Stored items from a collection
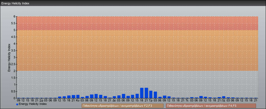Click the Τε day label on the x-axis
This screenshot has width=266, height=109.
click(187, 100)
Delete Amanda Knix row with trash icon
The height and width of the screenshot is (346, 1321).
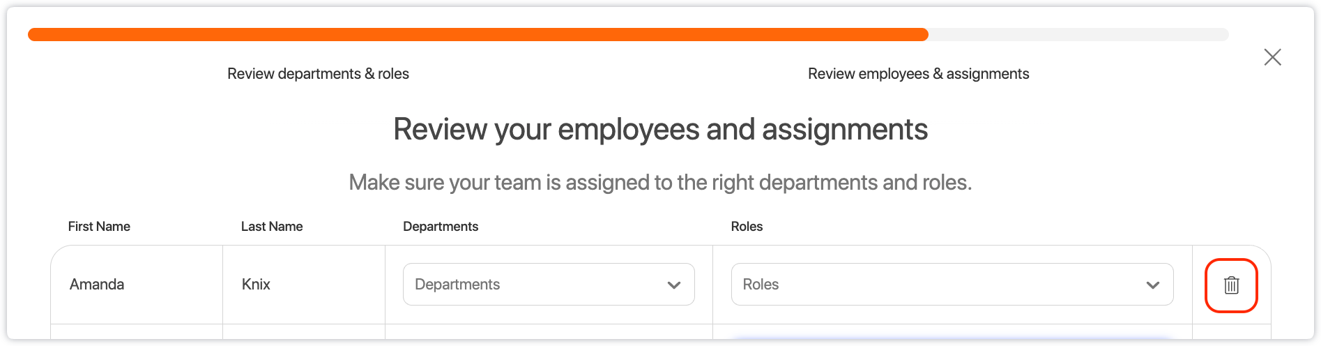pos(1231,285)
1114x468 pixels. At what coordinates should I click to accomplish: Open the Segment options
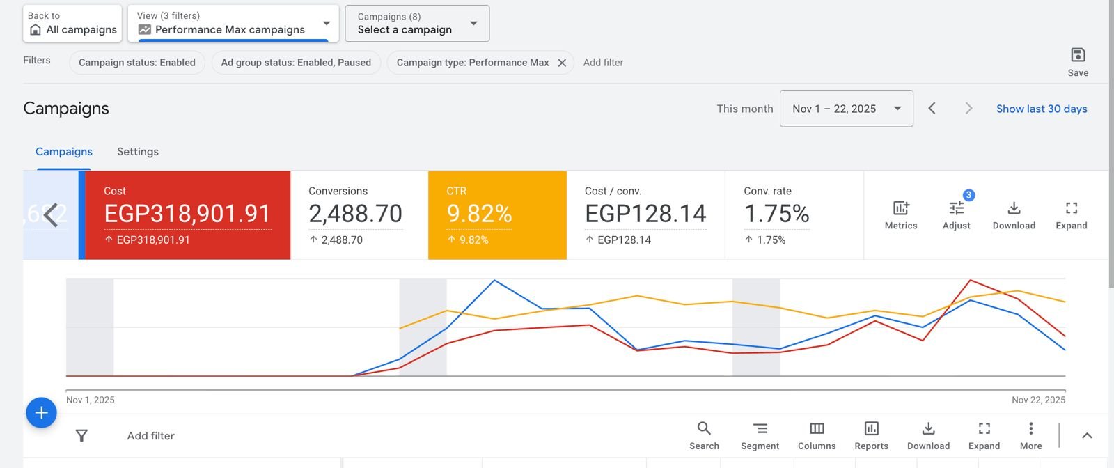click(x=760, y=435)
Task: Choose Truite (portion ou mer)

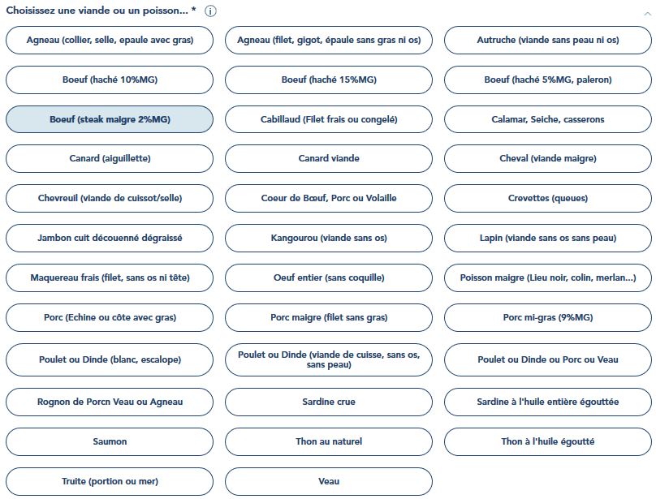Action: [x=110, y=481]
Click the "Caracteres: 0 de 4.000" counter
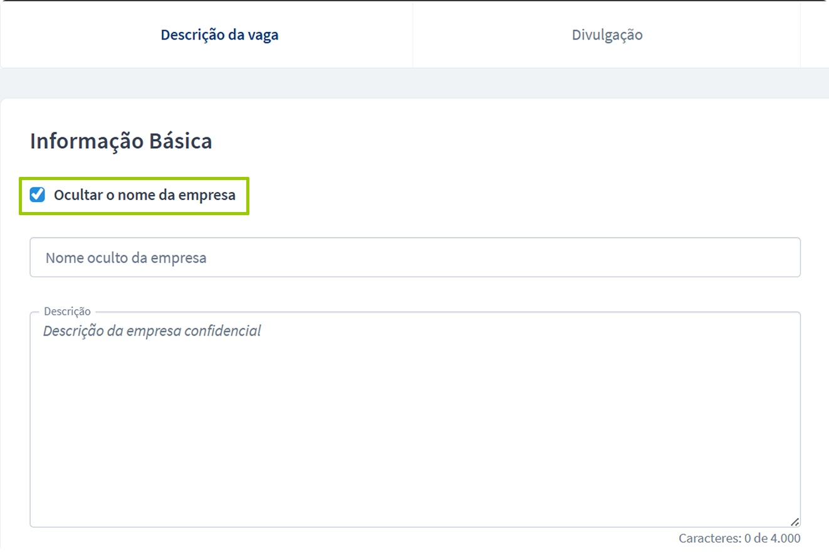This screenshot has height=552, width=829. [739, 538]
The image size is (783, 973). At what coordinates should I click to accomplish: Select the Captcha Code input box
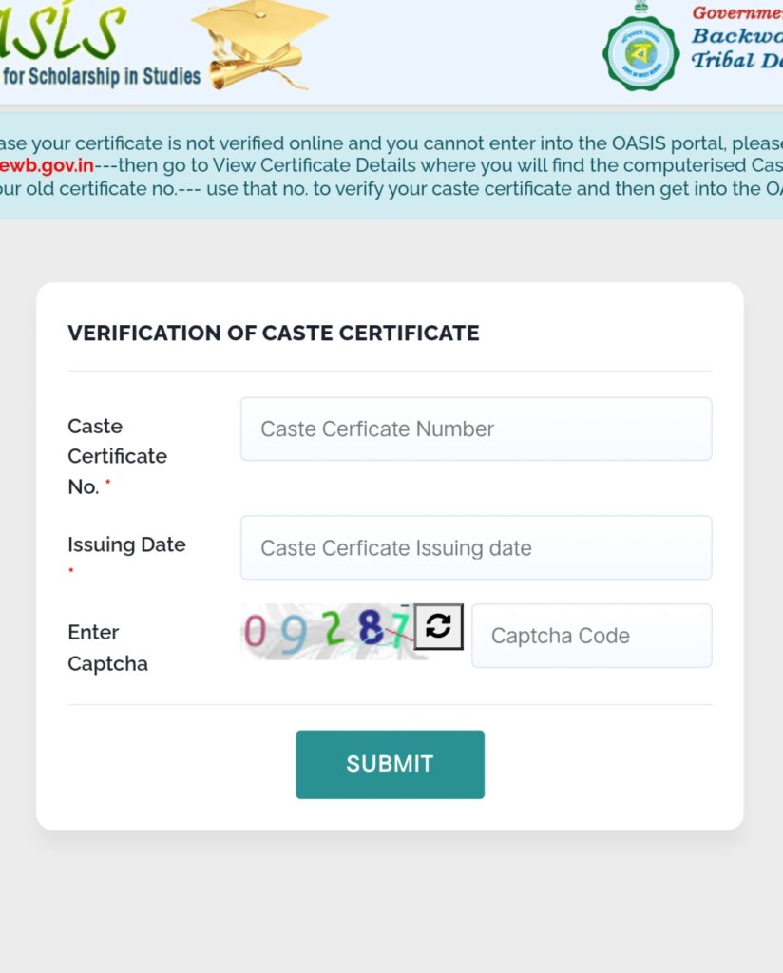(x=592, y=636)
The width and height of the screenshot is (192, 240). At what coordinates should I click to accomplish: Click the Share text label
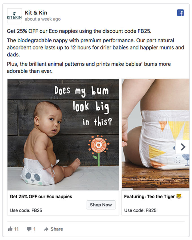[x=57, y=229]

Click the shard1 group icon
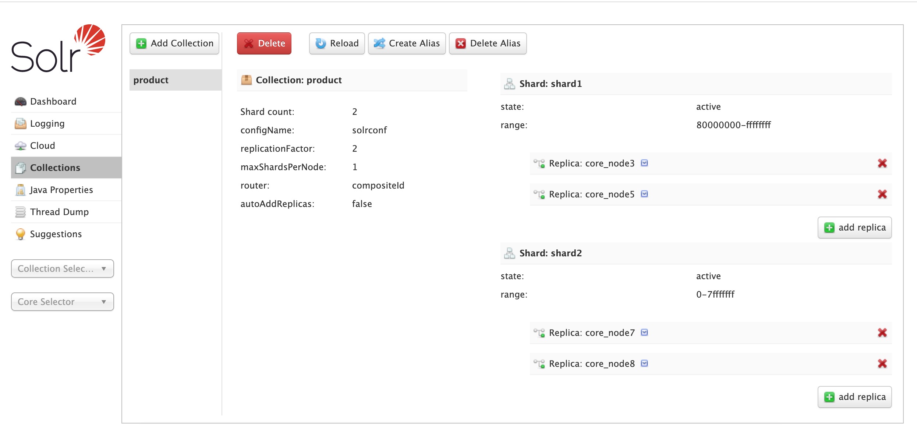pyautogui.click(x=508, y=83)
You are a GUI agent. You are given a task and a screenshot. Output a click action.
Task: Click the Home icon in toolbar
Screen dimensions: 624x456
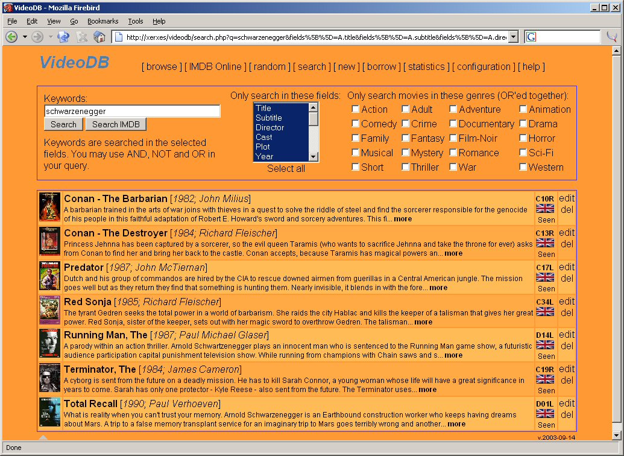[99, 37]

---

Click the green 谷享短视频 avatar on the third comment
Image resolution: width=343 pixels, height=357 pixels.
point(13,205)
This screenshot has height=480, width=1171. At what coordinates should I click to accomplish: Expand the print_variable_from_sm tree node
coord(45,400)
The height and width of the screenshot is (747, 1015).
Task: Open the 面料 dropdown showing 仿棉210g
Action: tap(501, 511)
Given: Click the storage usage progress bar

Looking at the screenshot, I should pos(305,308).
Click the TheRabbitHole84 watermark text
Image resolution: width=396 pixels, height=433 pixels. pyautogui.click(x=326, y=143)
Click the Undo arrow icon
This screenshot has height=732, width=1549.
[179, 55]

---

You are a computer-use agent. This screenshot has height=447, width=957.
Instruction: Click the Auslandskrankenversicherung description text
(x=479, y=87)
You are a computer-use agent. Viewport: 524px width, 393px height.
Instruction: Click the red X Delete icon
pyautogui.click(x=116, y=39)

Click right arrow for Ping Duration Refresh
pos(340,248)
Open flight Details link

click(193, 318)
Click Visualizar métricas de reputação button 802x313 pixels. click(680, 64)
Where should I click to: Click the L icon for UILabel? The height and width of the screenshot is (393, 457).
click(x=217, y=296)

● **What you will do**
What should come back is an exact copy of the lines above from the line with "Delete Amanda Knix row with trash icon" to the line with "You are a GUI", both included, minus the pictures.

● **Answer to the problem**
Delete Amanda Knix row with trash icon
The height and width of the screenshot is (346, 1321).
pos(1231,285)
1114x468 pixels. At what coordinates should I click to accomplish: Open the Segment options
click(x=760, y=435)
Task: Choose Truite (portion ou mer)

Action: [x=110, y=481]
Click the "Caracteres: 0 de 4.000" counter
This screenshot has height=552, width=829. [739, 538]
The image size is (783, 973). At what coordinates should I click to accomplish: Select the Captcha Code input box
(x=592, y=636)
The width and height of the screenshot is (192, 240). At what coordinates should I click to accomplish: Click the Share text label
[x=57, y=229]

Click the shard1 group icon
pyautogui.click(x=508, y=83)
You are a GUI agent. You are given a task and a screenshot. Output a click action.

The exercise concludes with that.